Record set =
┏━━
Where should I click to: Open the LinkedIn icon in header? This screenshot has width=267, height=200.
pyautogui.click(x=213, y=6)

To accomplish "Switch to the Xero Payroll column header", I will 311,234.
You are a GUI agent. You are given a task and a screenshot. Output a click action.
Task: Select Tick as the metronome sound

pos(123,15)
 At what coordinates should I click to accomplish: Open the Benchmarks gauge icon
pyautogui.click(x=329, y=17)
┗━━
┏━━
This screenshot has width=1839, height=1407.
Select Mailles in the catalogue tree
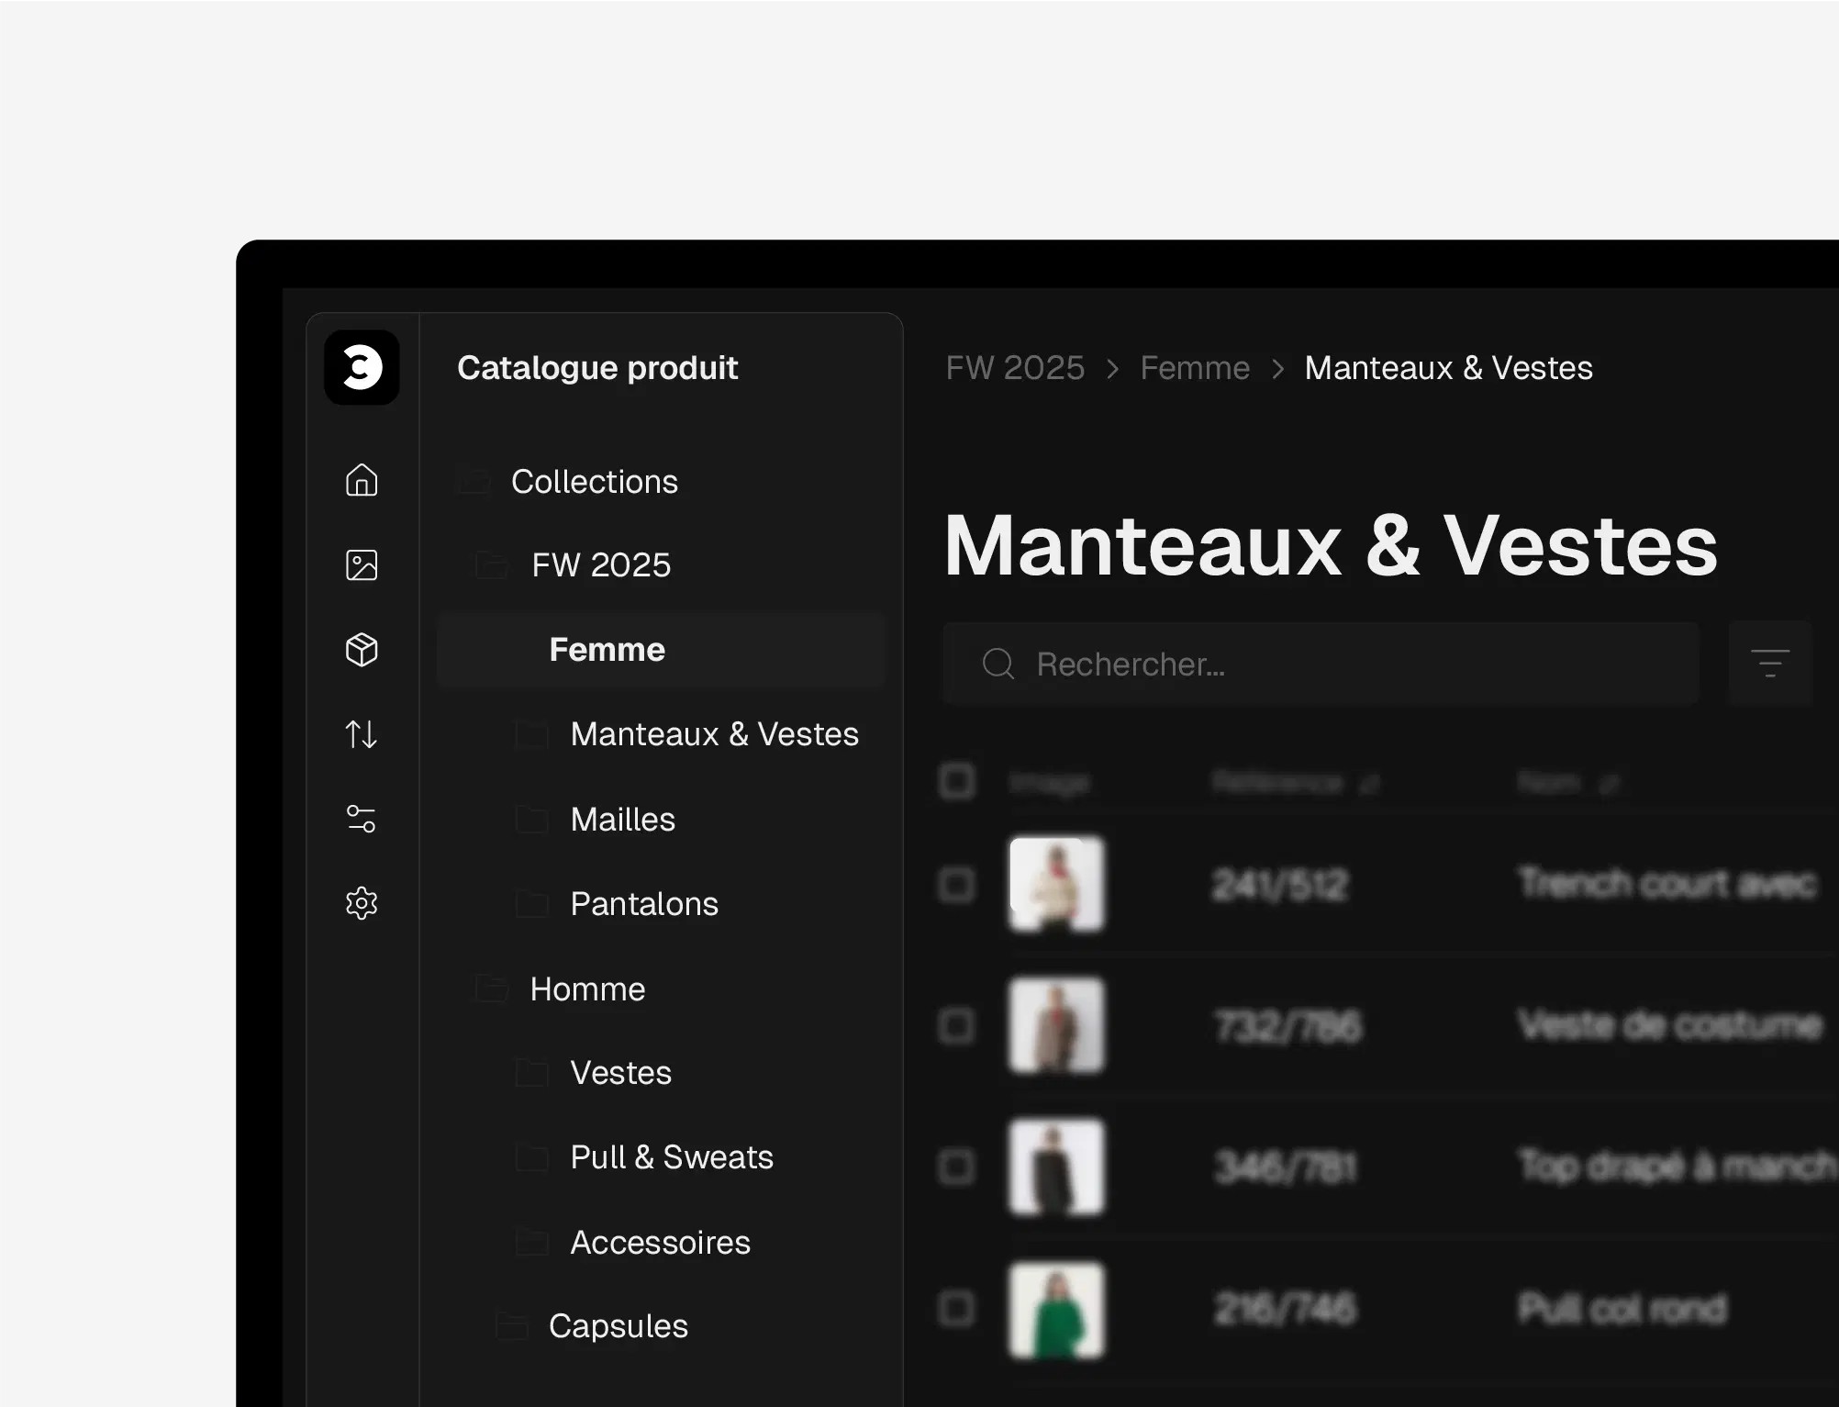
┗━━
┏━━
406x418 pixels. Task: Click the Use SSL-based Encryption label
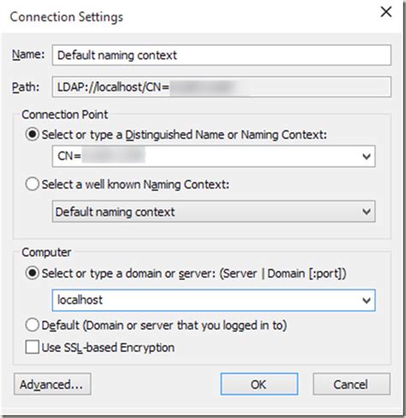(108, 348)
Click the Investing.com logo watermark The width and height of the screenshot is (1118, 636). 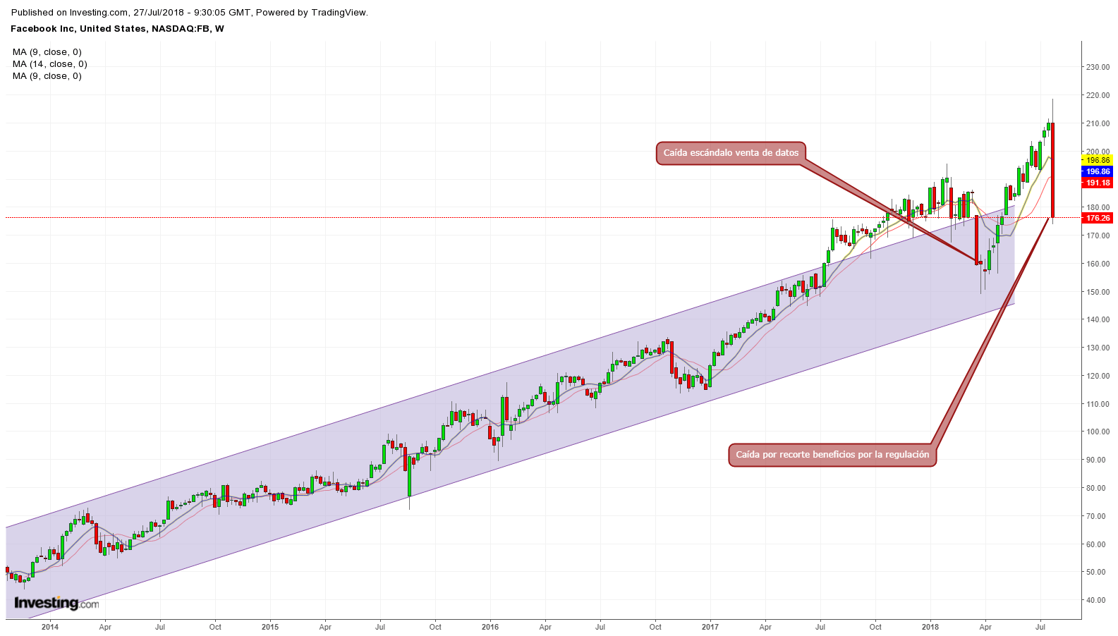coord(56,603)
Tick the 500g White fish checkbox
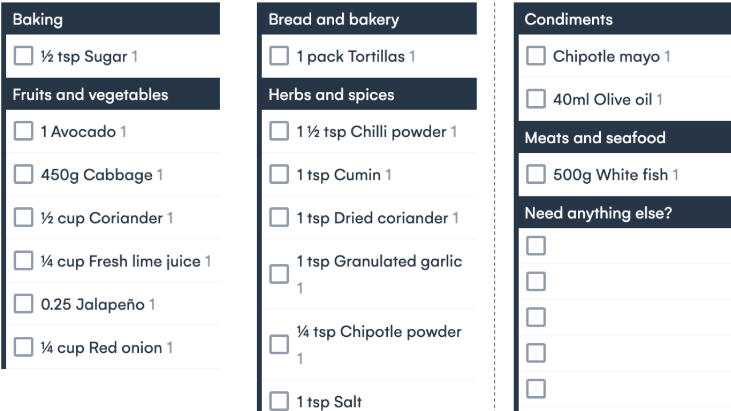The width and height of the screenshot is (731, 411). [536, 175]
┗━━
Exercise brief =
Rewrite the rows from the line that has "Where should I" through the line that has "pyautogui.click(x=329, y=17)", replacing "metronome" with "click track" and keeping everything else the same.

Answer to the task =
Where should I click to: Open the LinkedIn icon in header? This screenshot has width=267, height=200.
pyautogui.click(x=213, y=6)

To accomplish "Switch to the Xero Payroll column header", I will 311,234.
You are a GUI agent. You are given a task and a screenshot. Output a click action.
Task: Select Tick as the click track sound

pos(123,15)
 At what coordinates should I click to accomplish: Open the Benchmarks gauge icon
pyautogui.click(x=329, y=17)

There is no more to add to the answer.